Names Leuba’s Kaleidoscopic Photo Explores Eye Politics.

Names Leuba

With the publication of his first monograph, “Cross Looks (Damiani),” the Swiss-Guinean photographer has combined five significant works that have been created in Guinea, Benin, Nigeria, South Africa, and Tahiti over the last decade.

In 2011, Namsa Leuba traveled to Concari, Guinea, her mother’s birthplace, to study Ya Kala Ben (Guinean for “squint”), her first long-term photo project related to “Representation of African Identity in the West.” A Guinean-Swiss born and raised in the West, Leuba is not “or,” but both at the same time. Standing outdoors and not amid each other’s culture has given him a whole new perspective. That has shaped his photography practice for the last ten years.

“My Swiss origin gave me an aesthetic sensibility for photography.

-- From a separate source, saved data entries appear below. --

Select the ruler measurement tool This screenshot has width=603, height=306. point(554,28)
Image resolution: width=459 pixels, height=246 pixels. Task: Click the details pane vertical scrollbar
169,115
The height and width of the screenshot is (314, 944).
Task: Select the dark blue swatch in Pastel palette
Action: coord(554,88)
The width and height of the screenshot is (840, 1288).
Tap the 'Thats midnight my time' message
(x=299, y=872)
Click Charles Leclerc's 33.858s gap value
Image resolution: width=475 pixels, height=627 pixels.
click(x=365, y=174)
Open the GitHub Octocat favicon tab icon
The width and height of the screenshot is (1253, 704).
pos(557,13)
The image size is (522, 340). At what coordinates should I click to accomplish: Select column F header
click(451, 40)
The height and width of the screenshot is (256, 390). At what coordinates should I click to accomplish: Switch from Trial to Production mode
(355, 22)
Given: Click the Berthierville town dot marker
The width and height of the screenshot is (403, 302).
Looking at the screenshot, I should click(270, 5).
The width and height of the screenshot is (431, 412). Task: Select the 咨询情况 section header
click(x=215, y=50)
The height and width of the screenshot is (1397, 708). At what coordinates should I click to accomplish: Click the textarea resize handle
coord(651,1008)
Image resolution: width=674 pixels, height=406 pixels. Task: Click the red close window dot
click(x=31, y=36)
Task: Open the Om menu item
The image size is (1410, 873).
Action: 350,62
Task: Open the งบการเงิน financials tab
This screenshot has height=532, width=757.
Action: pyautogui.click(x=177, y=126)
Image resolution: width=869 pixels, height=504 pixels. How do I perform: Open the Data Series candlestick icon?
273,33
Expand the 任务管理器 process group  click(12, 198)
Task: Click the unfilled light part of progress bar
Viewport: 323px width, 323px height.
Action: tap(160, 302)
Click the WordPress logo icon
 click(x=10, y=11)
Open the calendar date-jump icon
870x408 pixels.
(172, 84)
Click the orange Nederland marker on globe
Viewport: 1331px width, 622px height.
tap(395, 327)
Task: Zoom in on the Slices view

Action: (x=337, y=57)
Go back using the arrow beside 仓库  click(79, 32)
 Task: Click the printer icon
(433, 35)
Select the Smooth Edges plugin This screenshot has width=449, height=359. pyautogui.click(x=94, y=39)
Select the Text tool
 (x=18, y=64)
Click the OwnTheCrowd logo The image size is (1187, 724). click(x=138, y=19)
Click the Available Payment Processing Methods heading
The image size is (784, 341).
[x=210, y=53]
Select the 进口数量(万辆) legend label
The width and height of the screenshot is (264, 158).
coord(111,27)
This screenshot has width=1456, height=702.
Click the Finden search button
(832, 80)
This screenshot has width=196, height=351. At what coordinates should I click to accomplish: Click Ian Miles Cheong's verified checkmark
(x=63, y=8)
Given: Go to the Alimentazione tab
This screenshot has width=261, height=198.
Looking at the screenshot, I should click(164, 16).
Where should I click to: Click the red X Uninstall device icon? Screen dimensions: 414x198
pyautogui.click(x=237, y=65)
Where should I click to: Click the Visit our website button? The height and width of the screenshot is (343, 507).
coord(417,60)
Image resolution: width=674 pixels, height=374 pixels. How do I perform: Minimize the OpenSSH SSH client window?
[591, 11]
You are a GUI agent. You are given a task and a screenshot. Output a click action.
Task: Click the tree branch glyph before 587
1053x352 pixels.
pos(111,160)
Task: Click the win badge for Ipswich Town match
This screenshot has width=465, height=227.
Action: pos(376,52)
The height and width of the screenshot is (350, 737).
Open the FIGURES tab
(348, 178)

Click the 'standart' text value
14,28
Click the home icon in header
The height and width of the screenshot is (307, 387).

And my African heritage and ancestry gave me a spiritual form for my work,” Leuba told Dazed. “Depending on where we are in the world, we can have different perceptions. We can say more than a thousand words with photography.

This is the perfect environment for me. You know, my photos are not reality, but expressions of my imagination. “

Freed from the constructions of rational thought, Leuba moves gracefully between the finite spaces of fiction. And fact and creates fantastical photographs that combine elements of documentary, fashion and show with remarkable aplomb. With the publication of his first monograph Cross Looks (Damiani) and his first solo exhibition at the Halsey Institute of Contemporary Art. Leuba brings together five critical personal works that have been created in Guinea, Benin, Nigeria, South Africa, and Tahiti over the past. Ten years. And extracts from commercial and editorial works.

With each project, Leuba demonstrates a remarkable ability to innovate, synthesize, and articulate in a new visual language that no project looks exactly like the other. This adaptability is at the heart of Leuba’s summary of ambiguity, very much attuned to the flexibility of nature itself.

Our desire to name and name is a cultural construct that constantly changes depending on the speaker’s point of view.

Nothing is set up for Levba; it flows like water, blending and blending effortlessly in a kaleidoscopic explosion of shapes, colors, textures, and iconography. In his hands, the camera becomes an alchemical tool that destroys the language of photography and restores stimulating effects. With each work, Leuba effortlessly shatters the assumptions that have been made over the years of production, dissemination, and preservation of the white heterosexual male view.